First sentence, comma after hallway. Also, later, comma after “and not the books"
“Her cloths at the very least” clothes?
“Drew could since the change” sense?
| kit feral chapter 34 . 1/11/2010
nice twist- though, I guess it wasn't that unexpected, but I didn't see it coming. I figured Emily was gone for good. nice to see things from her perspective. can't wait for more!
| Personality Differs chapter 33 . 1/3/2010
please dont leave it here. continue it
| sophiesix chapter 33 . 12/22/2009
I can't remember if Alice hinted at this before, but somehow it seems very fitting for her husband's character. maybe i'm just inately suspicious of charming men though...
“and in tern Colleen wrapped her arms” turn
“Marjorie began, although Colleen remembered that she was eight when her mother left, although she did not correct her sisters narrative.” repeat of although
“if felt too heavy to contemplate” it not if.

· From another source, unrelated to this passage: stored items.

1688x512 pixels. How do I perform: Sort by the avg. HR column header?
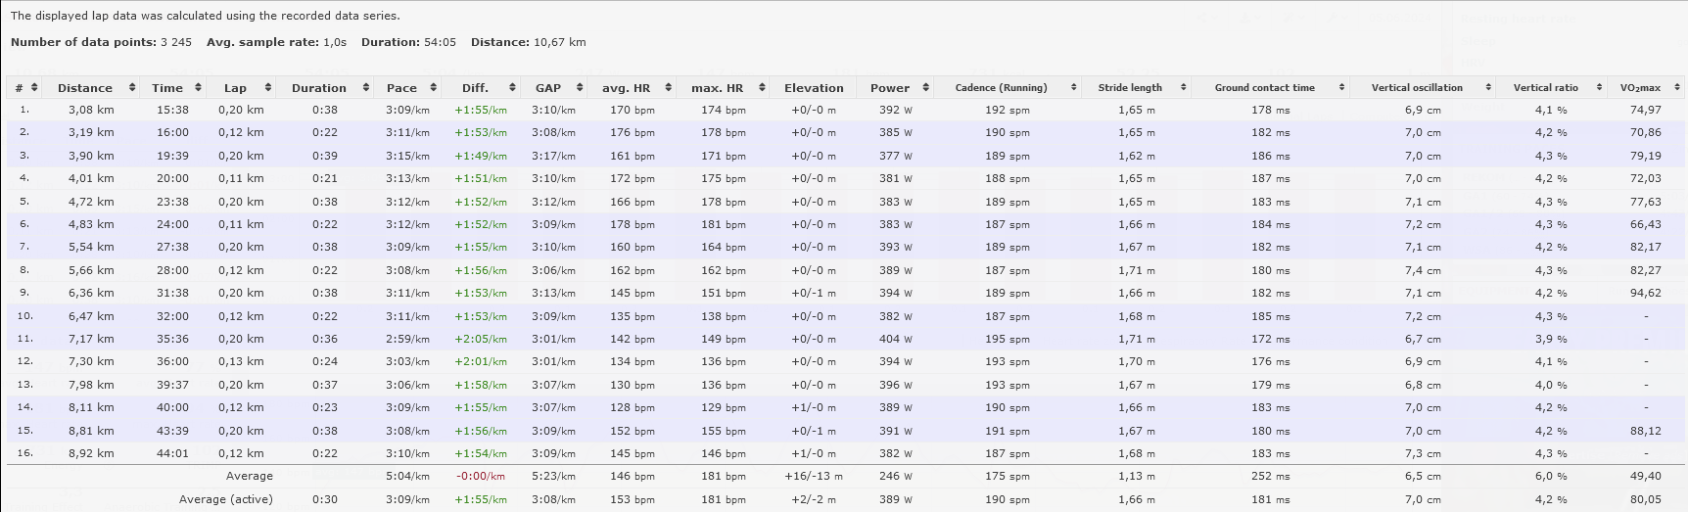pos(627,88)
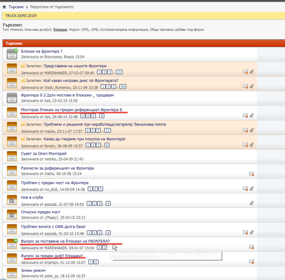285x280 pixels.
Task: Go to page 84 of 'Кой какво направи днес'
Action: tap(123, 87)
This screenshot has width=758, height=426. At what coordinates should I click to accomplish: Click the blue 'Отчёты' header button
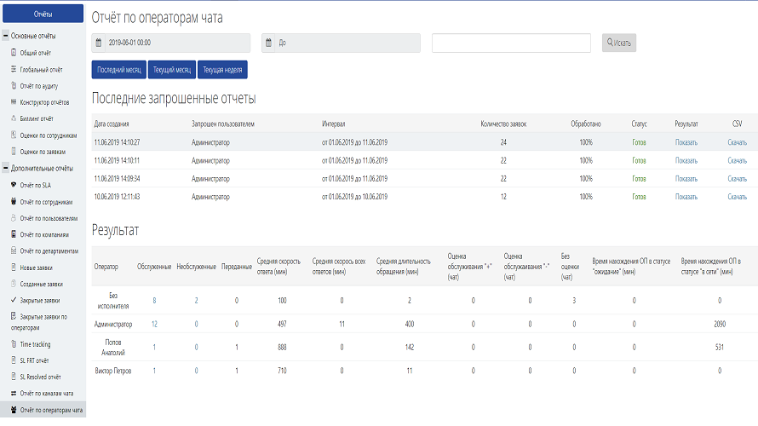pyautogui.click(x=43, y=14)
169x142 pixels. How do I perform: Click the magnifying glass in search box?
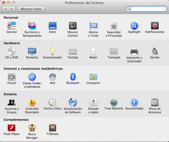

| sophiesix chapter 32 . 12/13/2009
ah, this is more like it :D again the ambiguity with Rob. Carter could so give him a few lessons. Good to see Leslie pushing him away, that helped me respect her more. Hey and what happened to the dogs?
"Leslie, common" lol, maybe c'mon?
this sentence felt a bit awkward to me: "No shred of humanity so vague as it was in the shadow of death." as vague as it was, maybe? or is there a verb missing?
"“I don‘t know what to say?” Tia questioned." i didn't like the redundancy of the ? and 'questioned'. normally you have such nice action tags, so it felt out of place. but then i guess its an awkward moment anyway...
"Leslie took a deep breath, her throat was raw, yet she still felt the heavy boulder of tears behind her teeth" love that. i could feel those damn boulders.
"I think I‘m ganna go in." gonna?
"Both shuffled their socks on the floor." i like the concept here, but not its execution; it made me think of a charleston dance or something. I wanted something long and more awkward, more painstaking. especially as you use shuffle again a few paras on.
| sophiesix chapter 31 . 12/13/2009
yay, you updated.
Hm, and yes, short chapter. Which would be fine, except that it not only is short, but it feels short too, truncated somehow, when normally Carter isn’t quite so stilted or… I dunno. They feel both comfy together and awkward at the same time, I’m not sure how to explain it. Is that all he picked up on, of the entire story? Is she only glad he’s there, no reaction to his comments? Apart from the bare feeling, does it make her think any differently, about the past or the future? If even she doesn’t want to talk to him about it, and lets him go to sleep, thinking on it a little further herself would I think give a more conclusive feel to the chapter.
“Your mother shouldn‘t chador to someone like Rob Yeller” I’m not sure what you meant by chador? I’m thinking cater or kow tow, but I’m grasping at nothing here. :)
| we share our blanket with chapter 30 . 10/21/2009
And, when he held her hand while walking home in the middle of the day after another successful break from school she felt so calm she could have performed heart surgeries, or conducted symphonies.
I love that line, even though I don't like that it's about Rob. And I thought that was a much better than most sex scene- even if it involved Rob. I really, really don't like Rob.
I can't wait to see what happens next.